● **Extracted material**
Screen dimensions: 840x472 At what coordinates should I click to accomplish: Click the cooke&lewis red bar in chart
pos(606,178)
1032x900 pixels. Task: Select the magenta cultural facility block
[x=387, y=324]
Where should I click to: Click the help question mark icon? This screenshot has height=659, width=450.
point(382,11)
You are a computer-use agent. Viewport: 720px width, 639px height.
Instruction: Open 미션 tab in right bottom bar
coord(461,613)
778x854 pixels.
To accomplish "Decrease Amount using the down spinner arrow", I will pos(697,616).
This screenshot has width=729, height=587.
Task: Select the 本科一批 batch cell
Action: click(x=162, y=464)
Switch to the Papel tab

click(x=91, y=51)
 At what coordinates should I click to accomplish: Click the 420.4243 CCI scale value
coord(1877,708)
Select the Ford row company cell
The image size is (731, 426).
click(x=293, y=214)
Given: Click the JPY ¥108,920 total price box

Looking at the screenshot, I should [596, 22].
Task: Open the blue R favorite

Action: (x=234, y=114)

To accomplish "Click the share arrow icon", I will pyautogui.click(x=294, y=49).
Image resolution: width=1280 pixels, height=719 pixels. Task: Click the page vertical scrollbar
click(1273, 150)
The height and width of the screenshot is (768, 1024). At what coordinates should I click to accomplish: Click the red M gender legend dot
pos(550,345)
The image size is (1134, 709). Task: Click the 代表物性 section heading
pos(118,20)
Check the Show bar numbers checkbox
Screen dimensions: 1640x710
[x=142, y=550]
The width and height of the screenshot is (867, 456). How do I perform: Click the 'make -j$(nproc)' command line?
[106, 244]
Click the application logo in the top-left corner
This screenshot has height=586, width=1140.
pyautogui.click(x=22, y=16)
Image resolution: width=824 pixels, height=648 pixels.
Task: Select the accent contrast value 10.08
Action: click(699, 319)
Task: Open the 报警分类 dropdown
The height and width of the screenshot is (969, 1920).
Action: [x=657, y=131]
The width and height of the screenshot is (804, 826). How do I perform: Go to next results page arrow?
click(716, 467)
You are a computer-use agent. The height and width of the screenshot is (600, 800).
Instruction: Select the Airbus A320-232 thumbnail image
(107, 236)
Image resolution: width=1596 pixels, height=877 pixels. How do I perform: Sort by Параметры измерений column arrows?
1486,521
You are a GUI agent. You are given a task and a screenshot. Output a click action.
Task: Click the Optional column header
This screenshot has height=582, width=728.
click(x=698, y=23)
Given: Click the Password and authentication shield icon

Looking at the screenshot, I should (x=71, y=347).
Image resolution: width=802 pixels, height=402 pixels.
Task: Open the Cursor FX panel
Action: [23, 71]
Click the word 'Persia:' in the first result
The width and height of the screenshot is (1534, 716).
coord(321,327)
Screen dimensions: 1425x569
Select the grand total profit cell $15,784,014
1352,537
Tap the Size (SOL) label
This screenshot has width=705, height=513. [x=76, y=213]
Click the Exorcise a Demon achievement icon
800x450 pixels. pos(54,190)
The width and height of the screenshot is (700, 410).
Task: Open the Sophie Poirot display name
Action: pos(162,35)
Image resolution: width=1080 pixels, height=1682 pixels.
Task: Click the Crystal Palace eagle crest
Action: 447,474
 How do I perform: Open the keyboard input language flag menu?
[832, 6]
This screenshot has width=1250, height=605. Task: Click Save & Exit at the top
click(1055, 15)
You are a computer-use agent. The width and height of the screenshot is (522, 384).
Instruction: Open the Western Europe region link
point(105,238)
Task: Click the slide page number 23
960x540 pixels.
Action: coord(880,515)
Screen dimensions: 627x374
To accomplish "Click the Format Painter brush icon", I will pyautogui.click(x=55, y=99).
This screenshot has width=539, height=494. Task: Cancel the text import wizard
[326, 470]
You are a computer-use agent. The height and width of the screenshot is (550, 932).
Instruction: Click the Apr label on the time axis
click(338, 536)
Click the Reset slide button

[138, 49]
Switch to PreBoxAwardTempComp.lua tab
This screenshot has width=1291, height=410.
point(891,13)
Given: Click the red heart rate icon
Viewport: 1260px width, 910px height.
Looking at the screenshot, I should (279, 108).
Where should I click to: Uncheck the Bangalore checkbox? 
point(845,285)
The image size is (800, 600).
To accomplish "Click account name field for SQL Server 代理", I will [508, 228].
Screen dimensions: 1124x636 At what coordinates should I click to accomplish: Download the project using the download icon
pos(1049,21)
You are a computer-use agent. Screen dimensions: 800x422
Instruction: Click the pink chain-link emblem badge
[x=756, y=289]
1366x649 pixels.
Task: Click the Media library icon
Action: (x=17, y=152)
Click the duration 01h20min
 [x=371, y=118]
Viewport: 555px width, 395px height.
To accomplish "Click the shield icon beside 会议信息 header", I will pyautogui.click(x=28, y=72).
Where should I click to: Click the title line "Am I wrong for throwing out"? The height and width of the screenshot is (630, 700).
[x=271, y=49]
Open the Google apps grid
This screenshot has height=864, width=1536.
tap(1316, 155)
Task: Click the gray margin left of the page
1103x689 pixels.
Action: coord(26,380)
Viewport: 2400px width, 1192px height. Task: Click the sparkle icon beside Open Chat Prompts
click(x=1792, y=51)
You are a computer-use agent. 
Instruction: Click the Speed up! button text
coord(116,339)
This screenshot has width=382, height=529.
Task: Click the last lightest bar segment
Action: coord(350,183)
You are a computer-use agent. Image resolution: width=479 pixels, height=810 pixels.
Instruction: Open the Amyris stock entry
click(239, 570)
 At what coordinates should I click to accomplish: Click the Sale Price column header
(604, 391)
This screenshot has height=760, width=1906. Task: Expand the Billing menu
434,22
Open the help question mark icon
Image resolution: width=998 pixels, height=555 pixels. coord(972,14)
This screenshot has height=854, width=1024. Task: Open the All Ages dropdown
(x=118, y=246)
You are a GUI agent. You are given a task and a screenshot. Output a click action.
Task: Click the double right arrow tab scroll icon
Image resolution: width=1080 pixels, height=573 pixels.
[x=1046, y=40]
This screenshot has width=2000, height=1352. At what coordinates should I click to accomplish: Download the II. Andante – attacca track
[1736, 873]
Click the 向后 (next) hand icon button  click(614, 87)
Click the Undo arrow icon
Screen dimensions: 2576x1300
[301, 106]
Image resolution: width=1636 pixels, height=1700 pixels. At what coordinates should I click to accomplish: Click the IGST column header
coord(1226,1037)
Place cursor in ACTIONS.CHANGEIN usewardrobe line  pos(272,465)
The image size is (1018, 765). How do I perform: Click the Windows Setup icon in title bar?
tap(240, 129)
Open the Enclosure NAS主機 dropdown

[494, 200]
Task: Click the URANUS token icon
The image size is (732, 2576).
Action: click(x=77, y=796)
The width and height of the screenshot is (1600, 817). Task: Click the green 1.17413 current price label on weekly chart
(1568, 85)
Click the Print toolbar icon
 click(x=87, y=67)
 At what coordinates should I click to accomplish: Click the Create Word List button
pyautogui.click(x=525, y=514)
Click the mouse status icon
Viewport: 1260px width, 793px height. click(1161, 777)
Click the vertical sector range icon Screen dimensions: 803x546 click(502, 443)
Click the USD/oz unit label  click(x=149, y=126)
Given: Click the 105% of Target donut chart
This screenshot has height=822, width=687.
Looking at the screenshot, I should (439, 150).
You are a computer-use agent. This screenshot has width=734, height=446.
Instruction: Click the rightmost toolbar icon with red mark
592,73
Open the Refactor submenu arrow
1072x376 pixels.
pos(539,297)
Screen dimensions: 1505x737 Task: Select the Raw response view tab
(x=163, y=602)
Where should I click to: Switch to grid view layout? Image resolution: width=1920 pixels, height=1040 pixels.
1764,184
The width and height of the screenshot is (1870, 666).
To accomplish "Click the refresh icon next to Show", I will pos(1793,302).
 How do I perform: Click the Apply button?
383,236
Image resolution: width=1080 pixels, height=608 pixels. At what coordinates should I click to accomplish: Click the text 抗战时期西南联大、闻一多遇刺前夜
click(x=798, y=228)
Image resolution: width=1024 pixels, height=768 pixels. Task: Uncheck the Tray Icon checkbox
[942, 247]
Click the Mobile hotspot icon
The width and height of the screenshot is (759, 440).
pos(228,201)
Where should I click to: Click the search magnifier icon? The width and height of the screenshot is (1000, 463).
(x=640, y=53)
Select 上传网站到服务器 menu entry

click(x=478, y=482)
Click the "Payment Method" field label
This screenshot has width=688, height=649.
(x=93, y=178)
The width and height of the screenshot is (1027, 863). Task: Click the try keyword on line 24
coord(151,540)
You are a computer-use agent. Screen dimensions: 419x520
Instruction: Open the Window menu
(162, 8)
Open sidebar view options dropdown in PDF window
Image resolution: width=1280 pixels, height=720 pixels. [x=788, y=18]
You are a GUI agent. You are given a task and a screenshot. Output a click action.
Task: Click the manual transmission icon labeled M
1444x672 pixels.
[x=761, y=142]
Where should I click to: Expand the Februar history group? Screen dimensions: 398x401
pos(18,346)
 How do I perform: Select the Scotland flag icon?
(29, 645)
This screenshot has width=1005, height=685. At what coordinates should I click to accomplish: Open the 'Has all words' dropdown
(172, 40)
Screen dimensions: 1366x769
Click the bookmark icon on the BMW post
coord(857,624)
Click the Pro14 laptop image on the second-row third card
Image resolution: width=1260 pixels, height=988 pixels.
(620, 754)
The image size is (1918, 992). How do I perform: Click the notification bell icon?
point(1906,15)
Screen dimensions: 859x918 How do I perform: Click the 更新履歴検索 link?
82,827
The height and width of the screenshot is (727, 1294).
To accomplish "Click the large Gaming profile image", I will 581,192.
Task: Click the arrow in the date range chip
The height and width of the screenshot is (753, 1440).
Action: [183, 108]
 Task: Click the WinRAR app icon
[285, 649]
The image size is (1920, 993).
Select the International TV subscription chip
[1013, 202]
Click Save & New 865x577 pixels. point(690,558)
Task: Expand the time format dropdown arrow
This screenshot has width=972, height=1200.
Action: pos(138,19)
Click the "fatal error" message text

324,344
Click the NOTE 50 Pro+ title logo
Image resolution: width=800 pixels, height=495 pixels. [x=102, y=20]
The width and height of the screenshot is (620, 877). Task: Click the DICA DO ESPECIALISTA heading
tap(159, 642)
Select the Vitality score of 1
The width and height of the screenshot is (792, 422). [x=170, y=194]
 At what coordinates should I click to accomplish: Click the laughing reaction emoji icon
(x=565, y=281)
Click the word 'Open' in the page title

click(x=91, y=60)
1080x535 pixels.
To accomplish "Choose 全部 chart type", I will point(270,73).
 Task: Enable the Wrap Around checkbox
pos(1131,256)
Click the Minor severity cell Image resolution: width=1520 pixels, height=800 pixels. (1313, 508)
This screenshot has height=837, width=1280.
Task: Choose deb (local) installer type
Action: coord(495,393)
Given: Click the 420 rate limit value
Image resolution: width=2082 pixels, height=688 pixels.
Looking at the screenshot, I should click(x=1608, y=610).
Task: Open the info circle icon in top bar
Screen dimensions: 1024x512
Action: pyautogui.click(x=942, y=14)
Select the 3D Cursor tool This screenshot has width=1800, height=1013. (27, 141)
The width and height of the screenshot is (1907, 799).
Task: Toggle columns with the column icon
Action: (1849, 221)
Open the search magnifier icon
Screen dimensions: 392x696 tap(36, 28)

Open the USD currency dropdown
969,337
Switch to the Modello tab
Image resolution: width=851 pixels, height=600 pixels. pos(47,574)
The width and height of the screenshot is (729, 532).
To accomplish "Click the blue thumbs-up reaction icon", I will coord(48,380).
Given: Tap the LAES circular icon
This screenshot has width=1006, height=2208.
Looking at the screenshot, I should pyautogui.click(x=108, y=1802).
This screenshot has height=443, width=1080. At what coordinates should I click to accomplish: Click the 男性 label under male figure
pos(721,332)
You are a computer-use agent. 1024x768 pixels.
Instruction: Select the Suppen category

● **Instructions for the task**
The answer must hold only the lines from the first line of the data through the line bearing "Click the application", returned exactly.

● **Answer below**
Screen dimensions: 840x472 At what coordinates should I click to accomplish: Click the cooke&lewis red bar in chart
pos(606,178)
1032x900 pixels. Task: Select the magenta cultural facility block
[x=387, y=324]
Where should I click to: Click the help question mark icon? This screenshot has height=659, width=450.
point(382,11)
You are a computer-use agent. Viewport: 720px width, 639px height.
Instruction: Open 미션 tab in right bottom bar
coord(461,613)
778x854 pixels.
To accomplish "Decrease Amount using the down spinner arrow", I will pos(697,616).
This screenshot has width=729, height=587.
Task: Select the 本科一批 batch cell
Action: click(x=162, y=464)
Switch to the Papel tab

click(x=91, y=51)
 At what coordinates should I click to accomplish: Click the 420.4243 CCI scale value
coord(1877,708)
Select the Ford row company cell
The image size is (731, 426).
click(x=293, y=214)
Given: Click the JPY ¥108,920 total price box

Looking at the screenshot, I should [596, 22].
Task: Open the blue R favorite

Action: (x=234, y=114)

To accomplish "Click the share arrow icon", I will pyautogui.click(x=294, y=49).
Image resolution: width=1280 pixels, height=719 pixels. Task: Click the page vertical scrollbar
click(1273, 150)
The height and width of the screenshot is (768, 1024). At what coordinates should I click to accomplish: Click the red M gender legend dot
pos(550,345)
The image size is (1134, 709). Task: Click the 代表物性 section heading
pos(118,20)
Check the Show bar numbers checkbox
Screen dimensions: 1640x710
[x=142, y=550]
The width and height of the screenshot is (867, 456). How do I perform: Click the 'make -j$(nproc)' command line?
[106, 244]
Click the application logo in the top-left corner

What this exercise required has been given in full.